In re Union Bldg. & Loan Assn.

Annotate this Case
[Civ. No. 9888. First Appellate District, Division One. August 28, 1936.]

In the Matter of UNION BUILDING AND LOAN ASSOCIATION OF SAN FRANCISCO, CALIFORNIA (a Building and Loan Association). L. C. DRAPEAU, as Building and Loan Commissioner, etc., Appellant, v. C. C. RUNDLE, Respondent.


McKee, Tasheira & Wahrhaftig and Walter Carrington for Appellant.

George C. Hadley for Respondent.


The Court.

On and prior to October 18, 1934, L. C. Drapeau, State Building and Loan Commissioner, was engaged in liquidating the Union Building and Loan Association of San Francisco, having theretofore filed in the Superior Court of the City and County of San Francisco a declaration of his determination so to do under the provisions [16 Cal. App. 2d 303] of section 13.16 of the Building and Loan Association Act. (Stats. 1931, p. 483.) Said declaration was entitled "In the Matter of Union Building and Loan Association of San Francisco, California, a building and loan association," and numbered 239,806. On said day, upon prior petition therefor in accordance with the provisions of said section, an order was made by said court by which the commissioner was "authorized to sell to Carrol Newby for $6,750 par value in approved claims against said association, based upon investment certificates issued by said association, and to execute to said Carrol Newby a grant deed" to certain described real property.
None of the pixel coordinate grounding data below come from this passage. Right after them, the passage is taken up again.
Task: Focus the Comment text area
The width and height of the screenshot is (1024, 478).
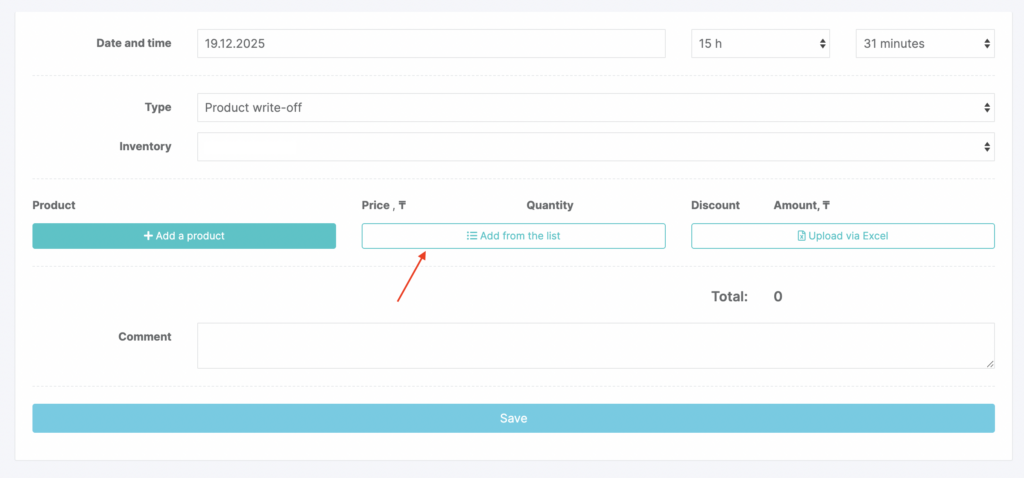Action: click(595, 345)
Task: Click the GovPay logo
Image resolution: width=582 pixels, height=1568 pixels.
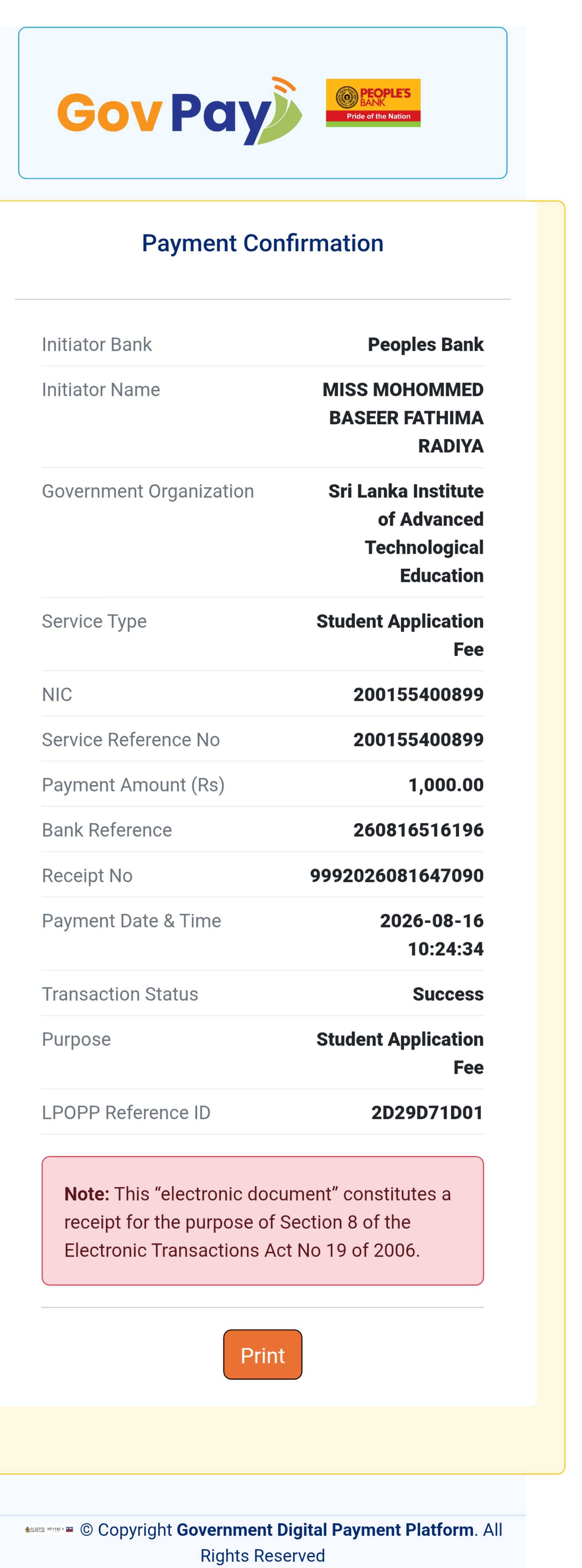Action: 179,111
The order further provided "that the surrender value of said approved claims held by said Carrol Newby and offered as a consideration for the sale of said property is hereby fixed and determined to be the sum of $3,375.00."
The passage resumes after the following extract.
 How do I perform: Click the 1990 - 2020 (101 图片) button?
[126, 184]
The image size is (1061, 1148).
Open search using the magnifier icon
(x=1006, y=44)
On January 25, 1935, C. C. Rundle filed in said superior court under the same title and number under which said order was made an affidavit, in which he alleged that by said order of October 18, 1934, the superior court had "decreed" that L. C. Drapeau, as Building and Loan Commissioner and liquidator of the Union Building and Loan Association of San Francisco, "should sell to Carrol Newby" the real property mentioned; that Carrol Newby was the agent of himself and his wife, Daisy M. Rundle, in the matter of said purchase; that he is now ready, able and willing to tender $6,750 par value in approved claims against said Union Building and Loan Association, and that L. C. Drapeau, as Building and Loan Commissioner, has failed and refused to "fulfill" said order. Thereupon an order to show cause was issued, which recited that the commissioner had failed and refused to comply with the order in question, and commanded him to show cause why he should not be directed to comply therewith. The commissioner duly appeared and showed cause, with the result that on February 18, 1935, the superior court made and entered an order to the effect that the commissioner "be and he is hereby directed to comply with said order of court heretofore made on the 18th day of October, 1934, in anywise affecting or pertaining to C. C. Rundle and Daisy M. Rundle, his wife, and/or Carrol Newby"; and that he "shall comply with this order on or before March 1, 1935". [16 Cal. App. 2d 304]

The commissioner has appealed from said last-mentioned order on several grounds, the first of which is that the superior court was without jurisdiction to make it.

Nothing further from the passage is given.